• _Stored records_
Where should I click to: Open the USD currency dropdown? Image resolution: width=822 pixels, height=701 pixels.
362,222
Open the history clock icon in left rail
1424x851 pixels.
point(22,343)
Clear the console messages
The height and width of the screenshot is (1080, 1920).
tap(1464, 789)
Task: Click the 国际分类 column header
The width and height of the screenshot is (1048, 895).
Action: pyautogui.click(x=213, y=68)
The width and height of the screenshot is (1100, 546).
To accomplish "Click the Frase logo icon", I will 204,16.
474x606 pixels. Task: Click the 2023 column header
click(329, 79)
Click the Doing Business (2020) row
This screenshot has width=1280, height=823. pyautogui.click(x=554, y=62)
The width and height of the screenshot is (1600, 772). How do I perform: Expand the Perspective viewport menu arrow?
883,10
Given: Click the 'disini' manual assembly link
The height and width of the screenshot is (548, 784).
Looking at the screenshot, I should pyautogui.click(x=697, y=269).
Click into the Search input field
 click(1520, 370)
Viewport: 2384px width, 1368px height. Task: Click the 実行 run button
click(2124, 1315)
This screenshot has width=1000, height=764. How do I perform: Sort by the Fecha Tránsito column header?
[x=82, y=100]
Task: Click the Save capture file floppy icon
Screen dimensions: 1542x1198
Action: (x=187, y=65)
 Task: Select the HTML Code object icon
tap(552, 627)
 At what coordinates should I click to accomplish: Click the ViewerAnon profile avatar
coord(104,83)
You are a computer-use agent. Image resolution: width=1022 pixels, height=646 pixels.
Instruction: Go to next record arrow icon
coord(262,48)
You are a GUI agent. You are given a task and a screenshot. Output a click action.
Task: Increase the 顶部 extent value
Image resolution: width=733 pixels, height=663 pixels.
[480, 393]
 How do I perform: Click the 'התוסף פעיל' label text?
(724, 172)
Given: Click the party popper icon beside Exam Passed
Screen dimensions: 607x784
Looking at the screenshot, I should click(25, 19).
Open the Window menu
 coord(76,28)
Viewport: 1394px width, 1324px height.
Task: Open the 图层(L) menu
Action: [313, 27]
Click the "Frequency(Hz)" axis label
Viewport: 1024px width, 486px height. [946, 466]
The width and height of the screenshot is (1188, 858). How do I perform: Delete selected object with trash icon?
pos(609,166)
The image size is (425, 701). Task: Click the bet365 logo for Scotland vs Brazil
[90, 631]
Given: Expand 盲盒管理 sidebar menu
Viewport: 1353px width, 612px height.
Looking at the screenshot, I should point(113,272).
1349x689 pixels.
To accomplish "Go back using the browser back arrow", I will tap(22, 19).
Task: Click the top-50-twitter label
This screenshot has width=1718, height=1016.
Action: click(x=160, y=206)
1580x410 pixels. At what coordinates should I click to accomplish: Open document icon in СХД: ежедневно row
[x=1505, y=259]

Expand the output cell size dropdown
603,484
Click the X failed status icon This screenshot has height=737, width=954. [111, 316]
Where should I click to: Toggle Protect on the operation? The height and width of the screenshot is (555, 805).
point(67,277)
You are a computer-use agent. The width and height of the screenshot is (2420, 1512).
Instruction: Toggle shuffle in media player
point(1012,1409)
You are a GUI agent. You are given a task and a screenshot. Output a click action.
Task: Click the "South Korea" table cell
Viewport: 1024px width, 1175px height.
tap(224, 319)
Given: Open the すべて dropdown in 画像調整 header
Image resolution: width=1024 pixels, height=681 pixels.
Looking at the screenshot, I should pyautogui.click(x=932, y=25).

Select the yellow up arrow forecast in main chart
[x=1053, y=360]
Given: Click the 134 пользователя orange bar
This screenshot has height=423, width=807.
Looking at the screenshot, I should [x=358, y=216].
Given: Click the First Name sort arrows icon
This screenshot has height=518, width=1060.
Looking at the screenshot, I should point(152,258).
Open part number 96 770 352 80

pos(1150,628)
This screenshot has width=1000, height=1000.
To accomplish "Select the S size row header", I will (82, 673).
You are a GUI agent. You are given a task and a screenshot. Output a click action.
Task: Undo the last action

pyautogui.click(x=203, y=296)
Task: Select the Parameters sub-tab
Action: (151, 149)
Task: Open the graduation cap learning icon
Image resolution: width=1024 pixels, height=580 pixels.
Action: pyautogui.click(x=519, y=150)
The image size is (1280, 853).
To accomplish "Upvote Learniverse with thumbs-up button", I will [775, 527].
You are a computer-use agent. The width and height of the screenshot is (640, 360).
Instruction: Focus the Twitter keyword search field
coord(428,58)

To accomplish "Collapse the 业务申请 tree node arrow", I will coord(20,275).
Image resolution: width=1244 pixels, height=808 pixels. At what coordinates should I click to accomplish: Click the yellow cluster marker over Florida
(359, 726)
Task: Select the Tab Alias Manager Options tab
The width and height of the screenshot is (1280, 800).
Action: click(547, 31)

• _Work to complete_
Please return the rows above line for line, with nothing changed.

• _Answer to this exercise_
Where should I click to: Open the USD currency dropdown? Image resolution: width=822 pixels, height=701 pixels.
362,222
Open the history clock icon in left rail
1424x851 pixels.
point(22,343)
Clear the console messages
The height and width of the screenshot is (1080, 1920).
tap(1464, 789)
Task: Click the 国际分类 column header
The width and height of the screenshot is (1048, 895).
Action: pyautogui.click(x=213, y=68)
The width and height of the screenshot is (1100, 546).
To accomplish "Click the Frase logo icon", I will 204,16.
474x606 pixels. Task: Click the 2023 column header
click(329, 79)
Click the Doing Business (2020) row
This screenshot has width=1280, height=823. pyautogui.click(x=554, y=62)
The width and height of the screenshot is (1600, 772). How do I perform: Expand the Perspective viewport menu arrow?
883,10
Given: Click the 'disini' manual assembly link
The height and width of the screenshot is (548, 784).
Looking at the screenshot, I should pyautogui.click(x=697, y=269).
Click into the Search input field
 click(1520, 370)
Viewport: 2384px width, 1368px height. Task: Click the 実行 run button
click(2124, 1315)
This screenshot has width=1000, height=764. How do I perform: Sort by the Fecha Tránsito column header?
[x=82, y=100]
Task: Click the Save capture file floppy icon
Screen dimensions: 1542x1198
Action: (x=187, y=65)
 Task: Select the HTML Code object icon
tap(552, 627)
 At what coordinates should I click to accomplish: Click the ViewerAnon profile avatar
coord(104,83)
You are a computer-use agent. Image resolution: width=1022 pixels, height=646 pixels.
Instruction: Go to next record arrow icon
coord(262,48)
You are a GUI agent. You are given a task and a screenshot. Output a click action.
Task: Increase the 顶部 extent value
Image resolution: width=733 pixels, height=663 pixels.
[480, 393]
 How do I perform: Click the 'התוסף פעיל' label text?
(724, 172)
Given: Click the party popper icon beside Exam Passed
Screen dimensions: 607x784
Looking at the screenshot, I should click(25, 19).
Open the Window menu
 coord(76,28)
Viewport: 1394px width, 1324px height.
Task: Open the 图层(L) menu
Action: [313, 27]
Click the "Frequency(Hz)" axis label
Viewport: 1024px width, 486px height. [946, 466]
The width and height of the screenshot is (1188, 858). How do I perform: Delete selected object with trash icon?
pos(609,166)
The image size is (425, 701). Task: Click the bet365 logo for Scotland vs Brazil
[90, 631]
Given: Expand 盲盒管理 sidebar menu
Viewport: 1353px width, 612px height.
Looking at the screenshot, I should point(113,272).
1349x689 pixels.
To accomplish "Go back using the browser back arrow", I will tap(22, 19).
Task: Click the top-50-twitter label
This screenshot has width=1718, height=1016.
Action: click(x=160, y=206)
1580x410 pixels. At what coordinates should I click to accomplish: Open document icon in СХД: ежедневно row
[x=1505, y=259]

Expand the output cell size dropdown
603,484
Click the X failed status icon This screenshot has height=737, width=954. [111, 316]
Where should I click to: Toggle Protect on the operation? The height and width of the screenshot is (555, 805).
point(67,277)
You are a computer-use agent. The width and height of the screenshot is (2420, 1512).
Instruction: Toggle shuffle in media player
point(1012,1409)
You are a GUI agent. You are given a task and a screenshot. Output a click action.
Task: Click the "South Korea" table cell
Viewport: 1024px width, 1175px height.
tap(224, 319)
Given: Open the すべて dropdown in 画像調整 header
Image resolution: width=1024 pixels, height=681 pixels.
Looking at the screenshot, I should pyautogui.click(x=932, y=25).

Select the yellow up arrow forecast in main chart
[x=1053, y=360]
Given: Click the 134 пользователя orange bar
This screenshot has height=423, width=807.
Looking at the screenshot, I should [x=358, y=216].
Given: Click the First Name sort arrows icon
This screenshot has height=518, width=1060.
Looking at the screenshot, I should point(152,258).
Open part number 96 770 352 80

pos(1150,628)
This screenshot has width=1000, height=1000.
To accomplish "Select the S size row header", I will (82, 673).
You are a GUI agent. You are given a task and a screenshot. Output a click action.
Task: Undo the last action

pyautogui.click(x=203, y=296)
Task: Select the Parameters sub-tab
Action: (151, 149)
Task: Open the graduation cap learning icon
Image resolution: width=1024 pixels, height=580 pixels.
Action: pyautogui.click(x=519, y=150)
The image size is (1280, 853).
To accomplish "Upvote Learniverse with thumbs-up button", I will [775, 527].
You are a computer-use agent. The width and height of the screenshot is (640, 360).
Instruction: Focus the Twitter keyword search field
coord(428,58)

To accomplish "Collapse the 业务申请 tree node arrow", I will coord(20,275).
Image resolution: width=1244 pixels, height=808 pixels. At what coordinates should I click to accomplish: Click the yellow cluster marker over Florida
(359, 726)
Task: Select the Tab Alias Manager Options tab
The width and height of the screenshot is (1280, 800).
Action: click(547, 31)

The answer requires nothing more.